**Explore the material**.
A - For the Dare to Lose post below, say whether each statement agrees with it, answering yes or no and quoting the words that decide it: (i) the writer has gone more than four years without a drink; (ii) the writer names food as their problem; (iii) the writer compares deciding to stop drinking to how it felt when their grandfather died.
B - Resume the Dare to Lose post below, starting right after its final sentence.

(Text segment Opens)

As soon as I was told I would be able to join the Dare to Lose competition that we are doing with Miramont Lifestyle Fitness and a handful of our listeners, I knew my involvement might slightly confuse people.

I am simply not overweight.

But, that doesn't mean I don't have issues!

Food is not my problem. Alcohol is. I am an alcoholic in recovery (no drinks for 4 years plus!), and as such, I understand what it is like to have to look a personal demon in the eye and do what seems to be impossible.

This is the first of a three part documentary.

When I first decided to stop drinking, it felt very similar to the way it felt when my grandfather died. There was a physical emptiness I could feel. I was terrified. I was scared of what life would be like if I didn't drink anymore. Even more, I was horrified of what would happen if I did.

There was a physical sensation of emptiness in my stomach when I first went to ask people for help. It felt like there was an actual lump of sadness that I could feel sinking through my torso.

I was confused about many things--except one--I knew I should never drink again. It was very clear that that behavior was not serving me.

If this is not something similar to what my Dare to Lose friends are feeling now, I would be very surprised.

Whenever I see someone who has conquered the issues that I don't face, I used to think, "They wouldn't understand my issue. They don't have the same problem." After recovery, I am starting to think that most of our problems (and the solutions to those problems) are very similar to each other.

(Text segment Closes)
(Provided records Opens)

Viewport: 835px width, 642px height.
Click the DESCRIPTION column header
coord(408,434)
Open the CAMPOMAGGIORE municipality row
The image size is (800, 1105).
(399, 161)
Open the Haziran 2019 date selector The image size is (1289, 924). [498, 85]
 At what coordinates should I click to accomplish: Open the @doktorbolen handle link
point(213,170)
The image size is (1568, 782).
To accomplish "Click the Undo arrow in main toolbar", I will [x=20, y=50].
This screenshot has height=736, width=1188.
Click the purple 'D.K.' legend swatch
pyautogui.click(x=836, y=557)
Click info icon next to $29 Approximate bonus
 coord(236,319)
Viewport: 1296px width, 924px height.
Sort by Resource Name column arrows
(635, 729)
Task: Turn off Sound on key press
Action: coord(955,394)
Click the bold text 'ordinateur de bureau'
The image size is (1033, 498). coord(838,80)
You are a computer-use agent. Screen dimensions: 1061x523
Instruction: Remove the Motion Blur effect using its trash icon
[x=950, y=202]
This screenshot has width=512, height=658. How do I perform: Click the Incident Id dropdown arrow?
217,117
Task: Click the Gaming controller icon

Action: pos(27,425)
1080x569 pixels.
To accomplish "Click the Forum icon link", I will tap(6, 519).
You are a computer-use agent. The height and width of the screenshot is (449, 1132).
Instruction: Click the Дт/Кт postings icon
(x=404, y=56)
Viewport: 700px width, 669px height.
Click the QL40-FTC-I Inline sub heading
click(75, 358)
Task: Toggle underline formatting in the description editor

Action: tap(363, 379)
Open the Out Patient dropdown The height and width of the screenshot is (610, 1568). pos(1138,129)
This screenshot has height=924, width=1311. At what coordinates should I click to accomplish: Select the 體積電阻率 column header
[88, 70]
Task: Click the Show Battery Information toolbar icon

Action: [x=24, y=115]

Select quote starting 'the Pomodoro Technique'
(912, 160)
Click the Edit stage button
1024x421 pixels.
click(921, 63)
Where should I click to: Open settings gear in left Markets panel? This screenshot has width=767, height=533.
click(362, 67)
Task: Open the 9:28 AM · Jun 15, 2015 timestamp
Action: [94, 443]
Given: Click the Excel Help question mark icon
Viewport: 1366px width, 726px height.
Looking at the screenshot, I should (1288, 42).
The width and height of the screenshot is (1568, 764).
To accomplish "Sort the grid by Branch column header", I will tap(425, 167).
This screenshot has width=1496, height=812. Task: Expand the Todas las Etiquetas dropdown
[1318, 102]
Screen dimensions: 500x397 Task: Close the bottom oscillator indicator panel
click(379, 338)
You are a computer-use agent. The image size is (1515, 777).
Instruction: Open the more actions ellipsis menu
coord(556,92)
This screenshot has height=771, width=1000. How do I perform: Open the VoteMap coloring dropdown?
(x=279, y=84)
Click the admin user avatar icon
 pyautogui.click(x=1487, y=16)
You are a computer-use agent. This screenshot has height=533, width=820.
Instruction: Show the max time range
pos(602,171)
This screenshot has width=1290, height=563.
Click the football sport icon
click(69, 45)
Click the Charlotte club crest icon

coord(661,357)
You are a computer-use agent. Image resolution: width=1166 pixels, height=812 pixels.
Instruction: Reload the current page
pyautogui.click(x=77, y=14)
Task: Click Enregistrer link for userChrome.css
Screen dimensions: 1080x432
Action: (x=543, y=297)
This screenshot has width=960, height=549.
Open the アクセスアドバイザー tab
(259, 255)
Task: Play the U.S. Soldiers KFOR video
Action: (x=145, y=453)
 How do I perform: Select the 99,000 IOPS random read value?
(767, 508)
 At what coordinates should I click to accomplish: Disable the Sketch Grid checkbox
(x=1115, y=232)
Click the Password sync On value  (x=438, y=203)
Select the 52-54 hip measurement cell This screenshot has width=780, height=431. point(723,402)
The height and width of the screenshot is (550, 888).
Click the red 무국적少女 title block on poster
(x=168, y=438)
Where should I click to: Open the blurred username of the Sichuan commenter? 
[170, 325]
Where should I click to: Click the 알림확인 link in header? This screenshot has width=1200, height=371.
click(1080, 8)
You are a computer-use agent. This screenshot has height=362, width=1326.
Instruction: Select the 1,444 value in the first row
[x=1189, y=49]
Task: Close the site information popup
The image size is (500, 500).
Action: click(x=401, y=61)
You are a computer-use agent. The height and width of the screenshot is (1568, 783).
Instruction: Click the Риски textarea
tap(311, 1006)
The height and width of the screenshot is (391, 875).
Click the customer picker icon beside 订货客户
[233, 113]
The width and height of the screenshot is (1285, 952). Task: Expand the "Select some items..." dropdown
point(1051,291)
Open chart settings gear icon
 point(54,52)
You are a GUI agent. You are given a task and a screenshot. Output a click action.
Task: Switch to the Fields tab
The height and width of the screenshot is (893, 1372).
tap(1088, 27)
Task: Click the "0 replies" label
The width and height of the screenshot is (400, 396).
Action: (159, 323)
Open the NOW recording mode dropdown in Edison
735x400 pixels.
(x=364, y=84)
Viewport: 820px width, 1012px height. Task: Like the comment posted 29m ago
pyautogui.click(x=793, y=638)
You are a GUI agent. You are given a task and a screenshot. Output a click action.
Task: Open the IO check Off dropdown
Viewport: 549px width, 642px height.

(Provided records Closes)

**Answers below**.
A -
(i) Yes: "no drinks for 4 years plus!"
(ii) No: "Food is not my problem. Alcohol is."
(iii) Yes: "it felt very similar to the way it felt when my grandfather died."

B -
"Hello, my name is ____, and I'm a _______-aholic."

A wise person once told me that alcohol is not my problem. It is a symptom of a much deeper problem. For me, those problems were rooted in fear and resentment. As I continually work on clearing those problems, life becomes better and better.

Fears we haven't faced, issues that we haven't explored or personal responsibilities that we have not fully accepted as our own cause disorders with addictive substances, food, gambling, sex and more.

So, to any of the Dare to Losers or any other people who may look at me and say "He's fine. He wouldn't understand my problem" I just wanted to point out that though it may seem like no one understands our issues, instead, everyone around us probably has a great understanding of what it is like to struggle mightily with something.

If you are doing something about it, pat yourself on the back. If you aren't doing anything about it, maybe today would be a good day to ask someone for help. I'll be they'll make you feel better about it than you are imagining.